Dataset entries
*** Block opens ***

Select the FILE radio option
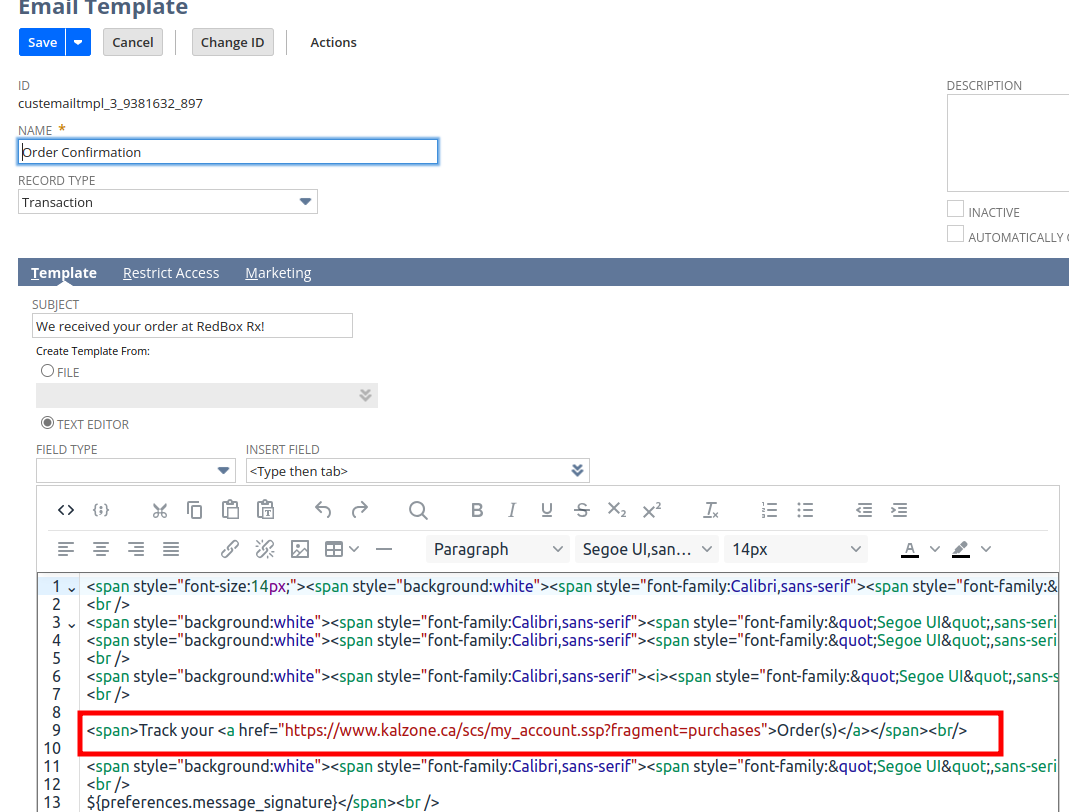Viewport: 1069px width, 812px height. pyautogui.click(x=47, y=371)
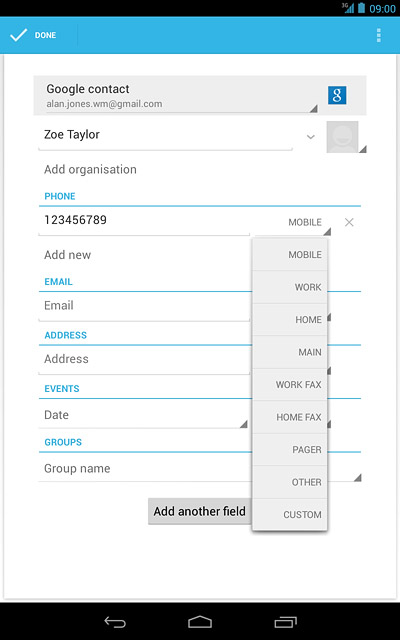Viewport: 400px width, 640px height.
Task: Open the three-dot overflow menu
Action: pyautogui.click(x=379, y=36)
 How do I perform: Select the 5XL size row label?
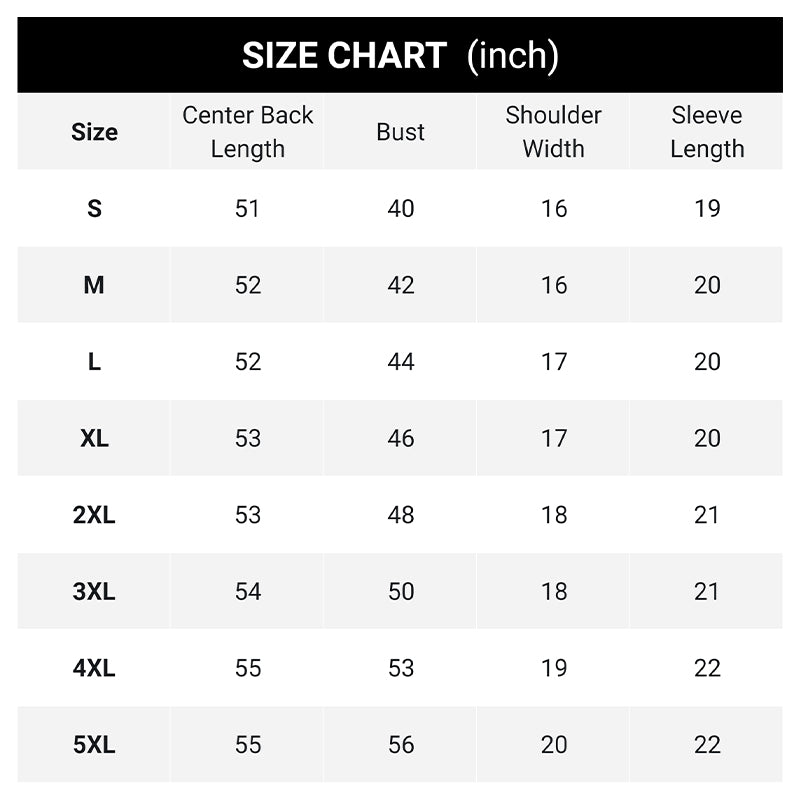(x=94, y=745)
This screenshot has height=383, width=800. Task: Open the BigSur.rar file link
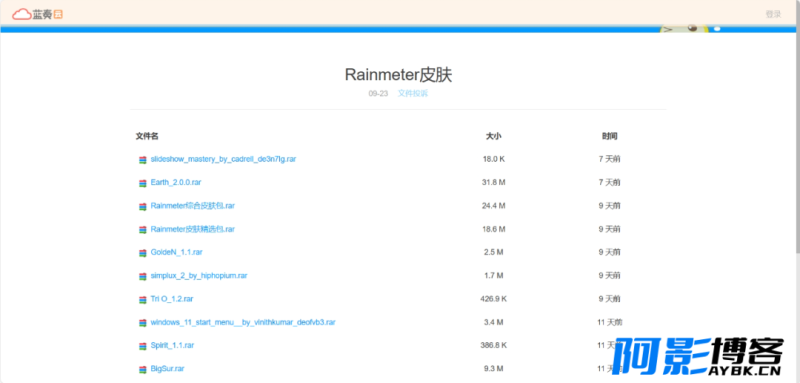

*** Block closes ***

__What the task requires__
Copy all the records above exactly, but leave out the pictures.

__Result of the task__
Select the FILE radio option
Viewport: 1069px width, 812px height. pyautogui.click(x=47, y=371)
Viewport: 400px width, 640px height.
Task: Open the three-dot overflow menu
Action: pyautogui.click(x=379, y=36)
 How do I perform: Select the 5XL size row label?
(x=94, y=745)
This screenshot has height=383, width=800. Task: Open the BigSur.rar file link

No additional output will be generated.